A operação da Polícia Judiciária (PJ) realizada esta terça-feira na Câmara Municipal de Mirandela visou diretamente o atual executivo. A autarquia confirmou, em comunicado, que Orlando Ferreira Pires, vice-presidente e vereador com o pelouro do Urbanismo, é um dos seis arguidos constituídos no âmbito da investigação.
Além do número dois da autarquia, o processo envolve “um conjunto de ex-autarcas, ex-dirigentes e técnicos da divisão municipal”. Em causa estão suspeitas da prática de crimes de prevaricação, participação económica em negócio e violação de regras urbanísticas. A Câmara esclareceu que a PJ está a investigar “cinco inquéritos relativos a processos de recursos humanos, contratação pública e urbanismo”, abrangendo um período de gestão que remonta a 2013.

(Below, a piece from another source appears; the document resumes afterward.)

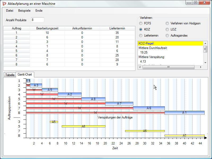Viewport: 212px width, 159px height.
Task: Click the yellow A8 delay bar
Action: click(83, 126)
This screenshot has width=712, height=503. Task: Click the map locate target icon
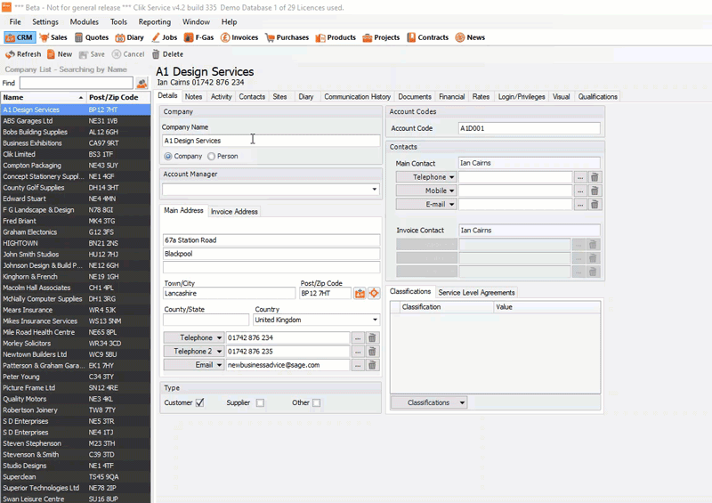point(374,294)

Apesar da gravidade das suspeitas e da apreensão de elementos probatórios, o Município manifestou “absoluta tranquilidade”, garantindo ter a convicção de que todos os procedimentos foram feitos com “ética, rigor e legalidade”. O presidente da Câmara, Vítor Correia, segurou politicamente o seu vice-presidente, demonstrando “confiança política no seu executivo e confiança funcional nos serviços municipais”, e prometendo colaboração total com a justiça para o esclarecimento cabal dos casos.